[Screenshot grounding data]
========================
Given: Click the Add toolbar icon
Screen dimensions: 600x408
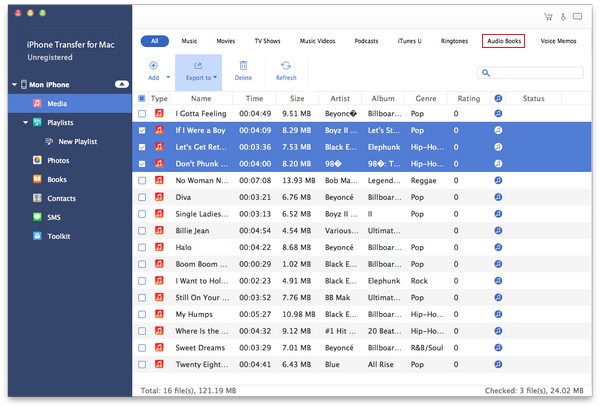Looking at the screenshot, I should coord(152,65).
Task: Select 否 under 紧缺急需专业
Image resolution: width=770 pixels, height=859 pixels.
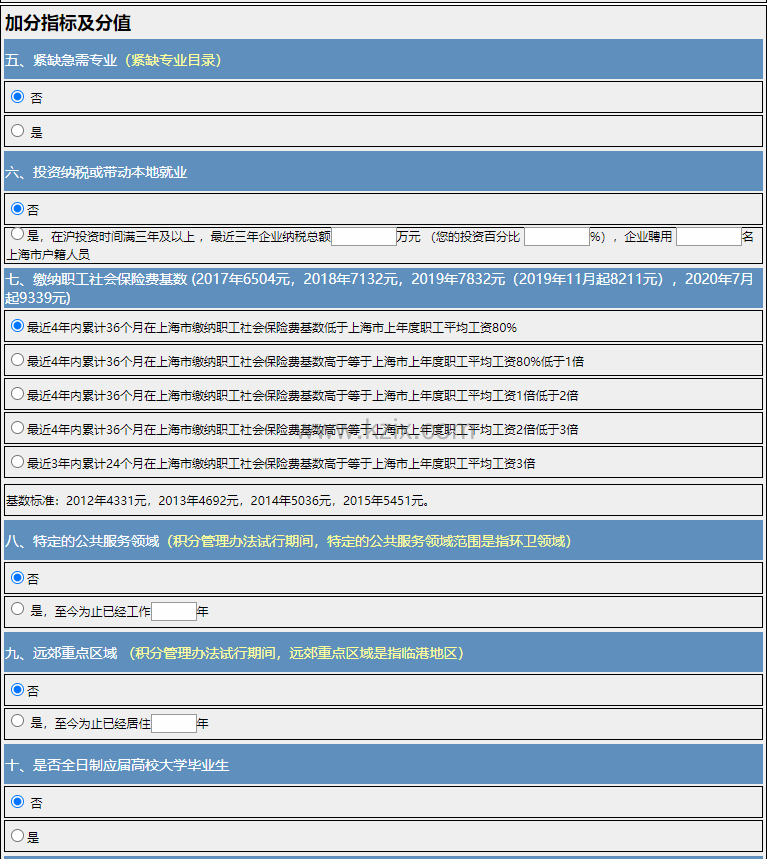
========================
BRIEF. Reproduce all the data as it stands. The pictures are not part of the copy.

OUTPUT.
Given: Click the Add toolbar icon
Screen dimensions: 600x408
Looking at the screenshot, I should coord(152,65).
Task: Select 否 under 紧缺急需专业
Image resolution: width=770 pixels, height=859 pixels.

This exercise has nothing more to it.